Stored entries

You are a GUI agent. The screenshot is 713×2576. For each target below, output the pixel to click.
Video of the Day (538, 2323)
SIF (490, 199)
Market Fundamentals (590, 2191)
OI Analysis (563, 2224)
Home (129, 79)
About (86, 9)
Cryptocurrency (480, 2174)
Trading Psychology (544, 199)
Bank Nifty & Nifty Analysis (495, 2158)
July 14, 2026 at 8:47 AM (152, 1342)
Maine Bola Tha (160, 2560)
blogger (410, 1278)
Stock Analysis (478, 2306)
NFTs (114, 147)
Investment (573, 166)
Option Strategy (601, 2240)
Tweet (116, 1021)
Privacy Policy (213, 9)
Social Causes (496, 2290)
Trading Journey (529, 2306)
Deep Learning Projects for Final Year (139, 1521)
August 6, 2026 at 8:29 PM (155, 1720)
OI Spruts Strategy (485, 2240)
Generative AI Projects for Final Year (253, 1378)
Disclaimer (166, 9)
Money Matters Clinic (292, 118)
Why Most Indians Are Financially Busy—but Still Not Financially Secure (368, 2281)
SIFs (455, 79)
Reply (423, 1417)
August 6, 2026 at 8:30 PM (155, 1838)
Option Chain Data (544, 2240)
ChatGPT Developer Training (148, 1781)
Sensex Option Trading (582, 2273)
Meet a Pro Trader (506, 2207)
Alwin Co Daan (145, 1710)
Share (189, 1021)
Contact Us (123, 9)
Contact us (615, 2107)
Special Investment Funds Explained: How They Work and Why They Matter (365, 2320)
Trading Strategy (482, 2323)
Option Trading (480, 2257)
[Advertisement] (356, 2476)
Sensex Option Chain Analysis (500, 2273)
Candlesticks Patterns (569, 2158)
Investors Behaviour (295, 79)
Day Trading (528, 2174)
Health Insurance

## Task item
The whole of the data must be given again, exactly as shown.

## Task solution
You are a GUI agent. The screenshot is 713×2576. For each target below, output the pixel to click.
Video of the Day (538, 2323)
SIF (490, 199)
Market Fundamentals (590, 2191)
OI Analysis (563, 2224)
Home (129, 79)
About (86, 9)
Cryptocurrency (480, 2174)
Trading Psychology (544, 199)
Bank Nifty & Nifty Analysis (495, 2158)
July 14, 2026 at 8:47 AM (152, 1342)
Maine Bola Tha (160, 2560)
blogger (410, 1278)
Stock Analysis (478, 2306)
NFTs (114, 147)
Investment (573, 166)
Option Strategy (601, 2240)
Tweet (116, 1021)
Privacy Policy (213, 9)
Social Causes (496, 2290)
Trading Journey (529, 2306)
Deep Learning Projects for Final Year (139, 1521)
August 6, 2026 at 8:29 PM (155, 1720)
OI Spruts Strategy (485, 2240)
Generative AI Projects for Final Year (253, 1378)
Disclaimer (166, 9)
Money Matters Clinic (292, 118)
Why Most Indians Are Financially Busy—but Still Not Financially Secure (368, 2281)
SIFs (455, 79)
Reply (423, 1417)
August 6, 2026 at 8:30 PM (155, 1838)
Option Chain Data (544, 2240)
ChatGPT Developer Training (148, 1781)
Sensex Option Trading (582, 2273)
Meet a Pro Trader (506, 2207)
Alwin Co Daan (145, 1710)
Share (189, 1021)
Contact Us (123, 9)
Contact us (615, 2107)
Special Investment Funds Explained: How They Work and Why They Matter (365, 2320)
Trading Strategy (482, 2323)
Option Trading (480, 2257)
[Advertisement] (356, 2476)
Sensex Option Chain Analysis (500, 2273)
Candlesticks Patterns (569, 2158)
Investors Behaviour (295, 79)
Day Trading (528, 2174)
Health Insurance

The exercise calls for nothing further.